#### DESCRIPTION OF THE TASK
Please restate exactly the lines from the one holding "Where should I click to: Select" to the end of the material, including both ends and excluding every picture.

#### DATASET

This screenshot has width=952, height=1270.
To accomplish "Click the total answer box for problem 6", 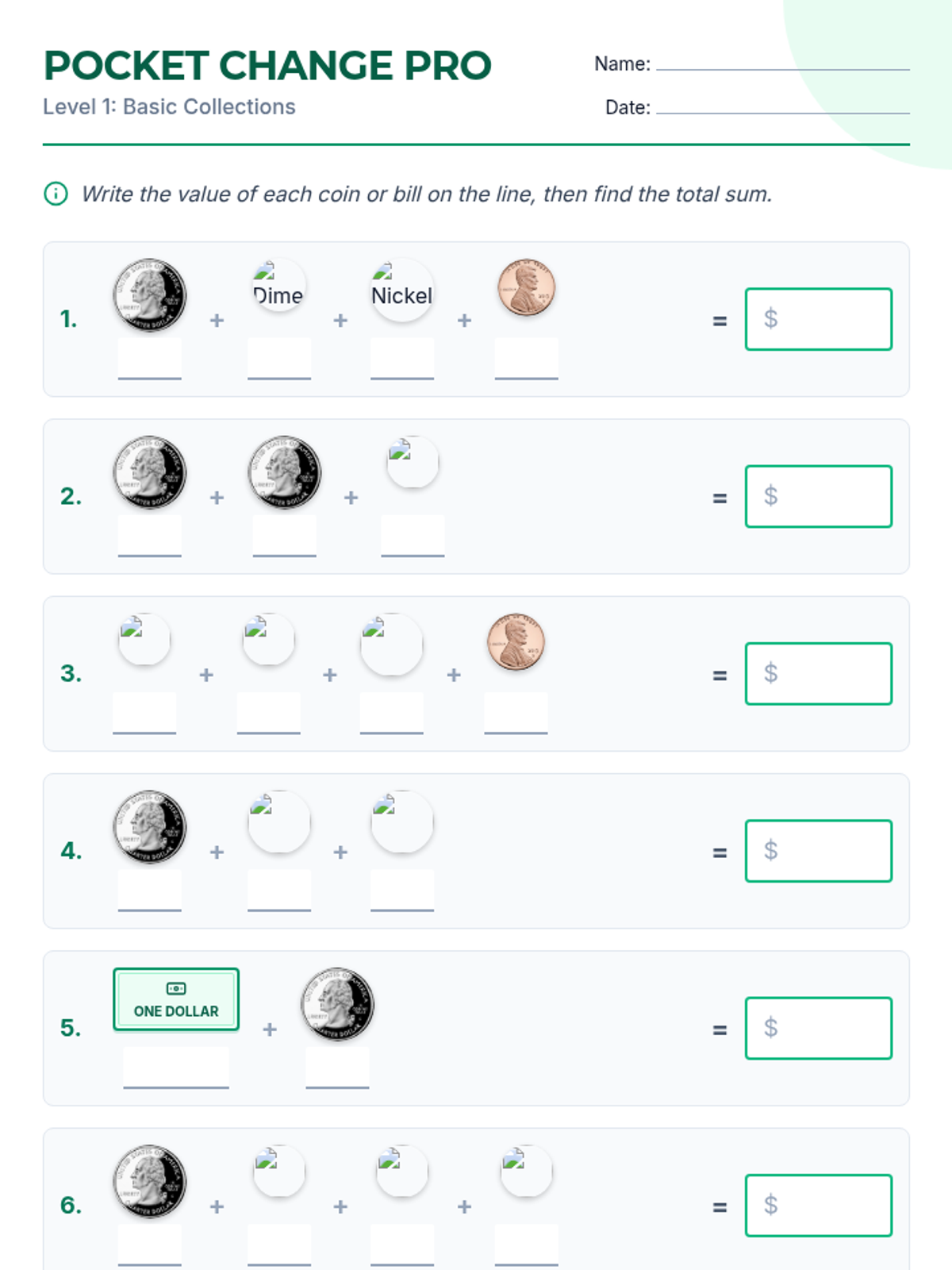I will 819,1206.
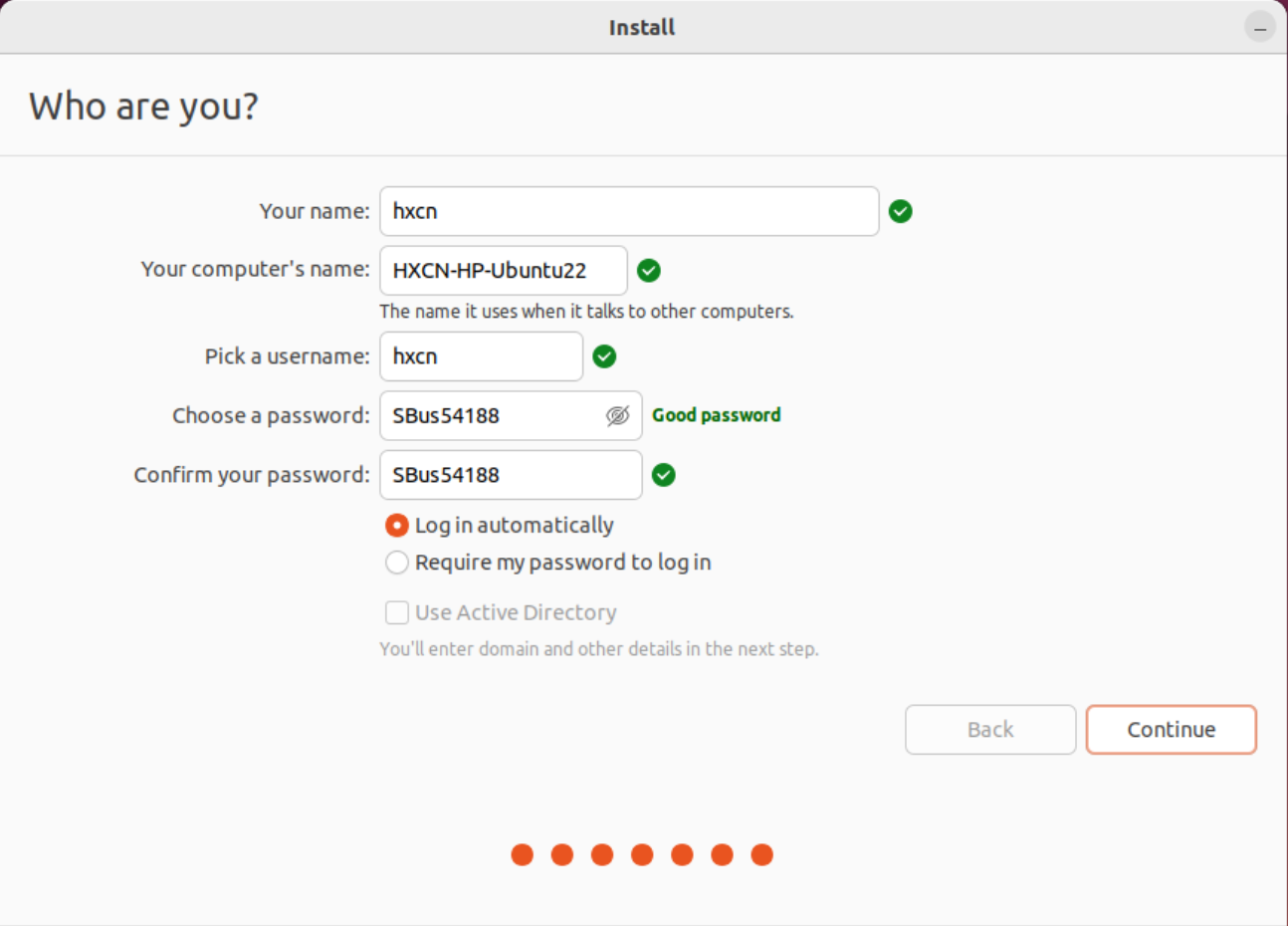Screen dimensions: 1288x926
Task: Click the Good password strength label
Action: (x=716, y=415)
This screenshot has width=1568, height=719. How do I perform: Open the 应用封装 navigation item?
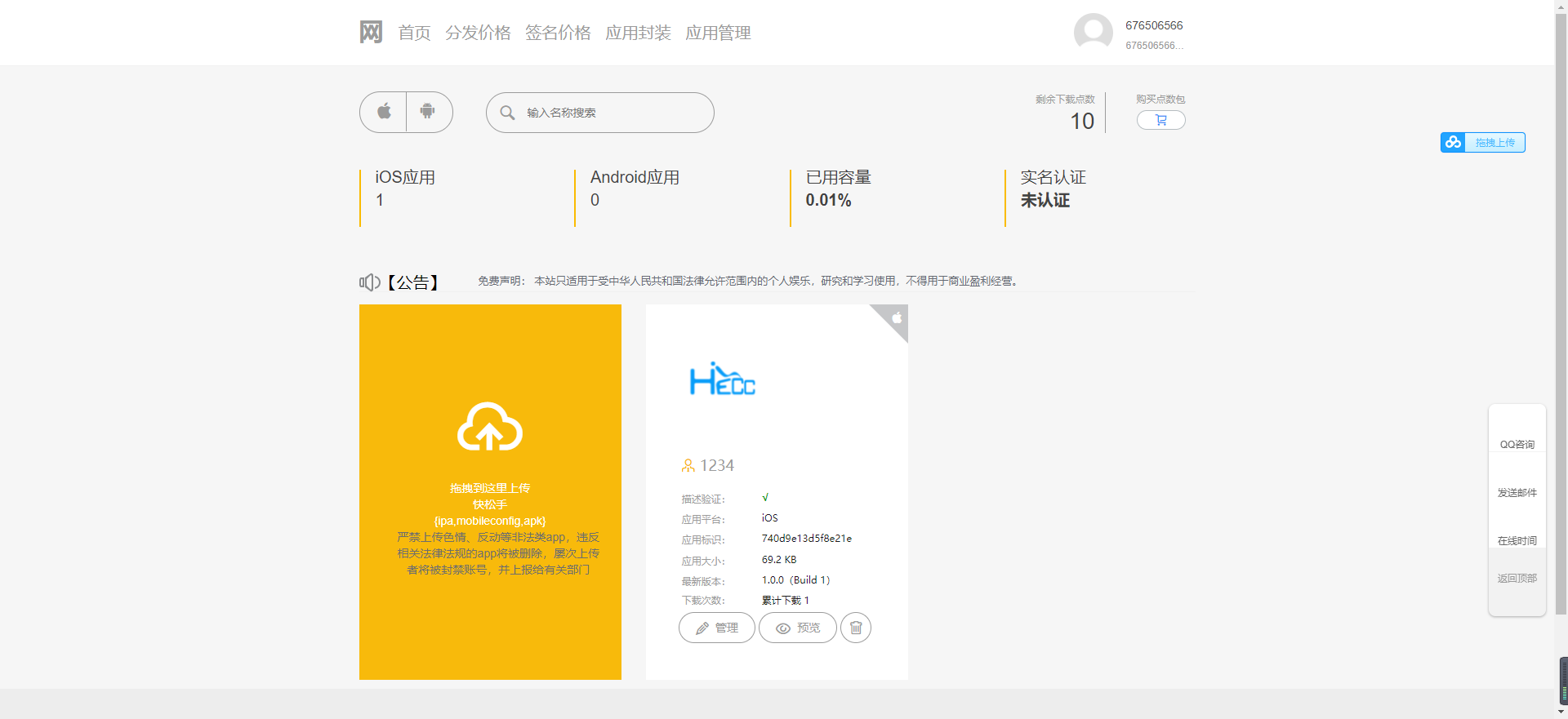tap(638, 33)
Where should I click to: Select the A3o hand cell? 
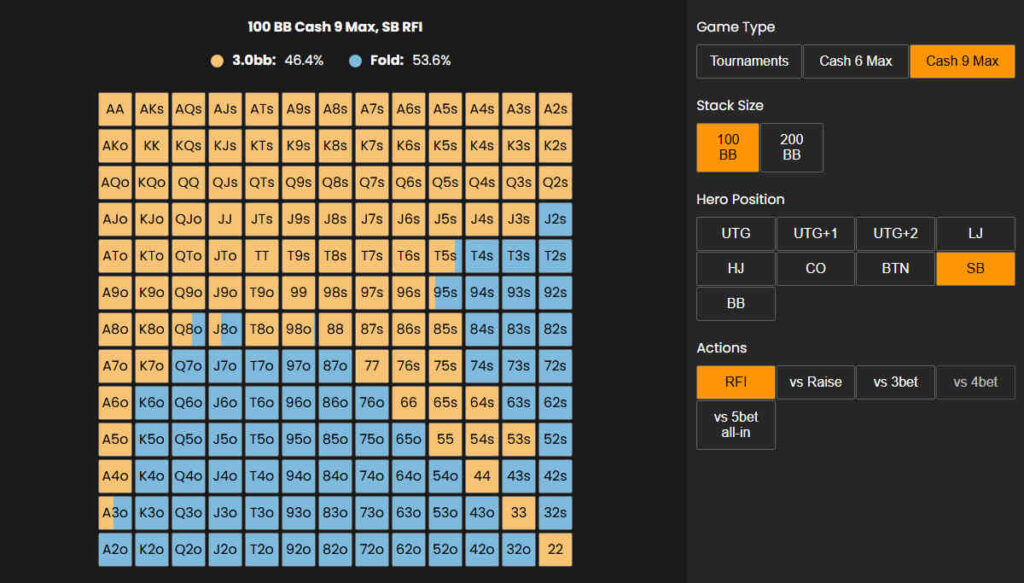tap(115, 512)
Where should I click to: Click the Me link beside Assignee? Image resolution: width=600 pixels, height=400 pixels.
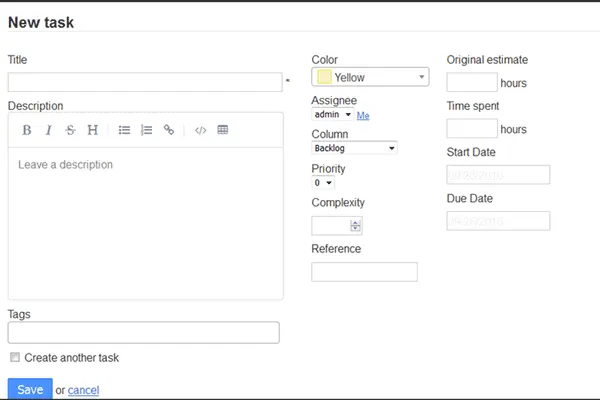point(363,116)
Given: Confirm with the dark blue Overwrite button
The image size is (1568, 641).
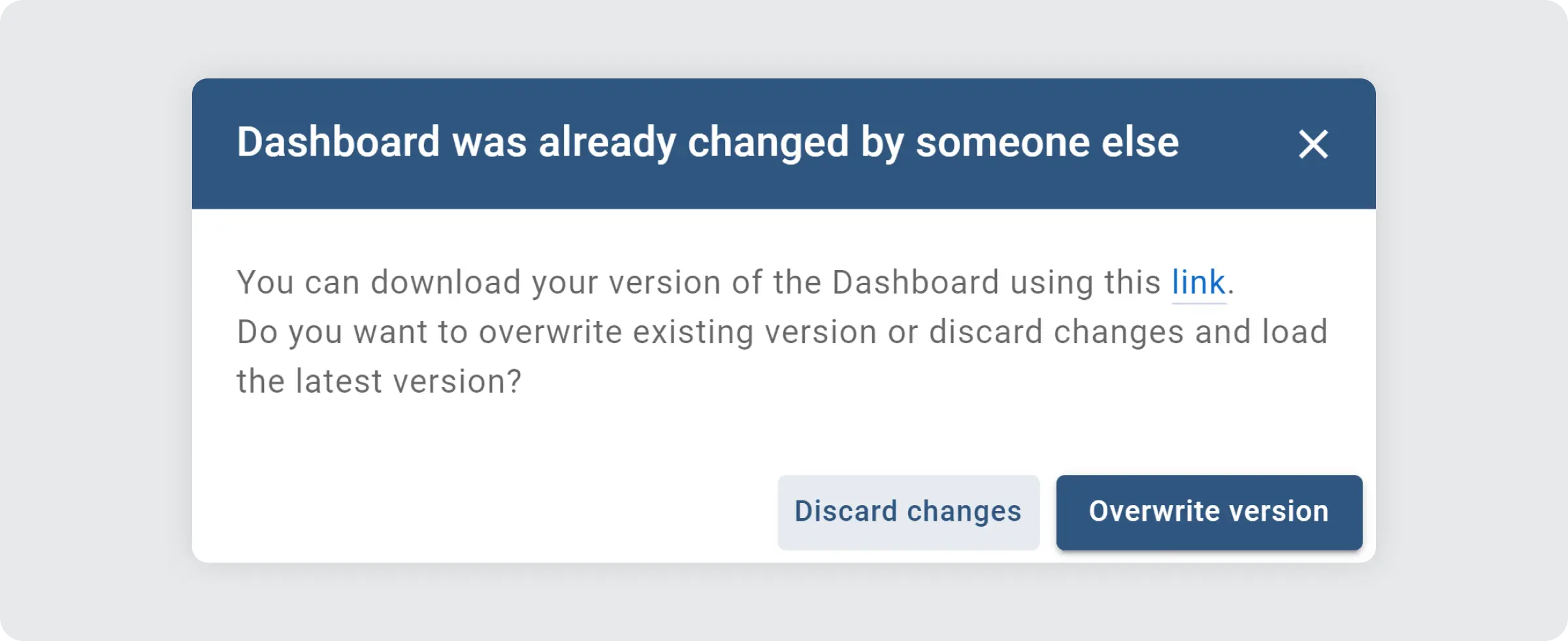Looking at the screenshot, I should point(1209,512).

#### ANSWER TO THE PROBLEM
Where should I click to: Select the A3o hand cell? 
tap(115, 512)
Where should I click to: Click the Me link beside Assignee? Image resolution: width=600 pixels, height=400 pixels.
point(363,116)
Given: Confirm with the dark blue Overwrite button
The image size is (1568, 641).
Looking at the screenshot, I should point(1209,512).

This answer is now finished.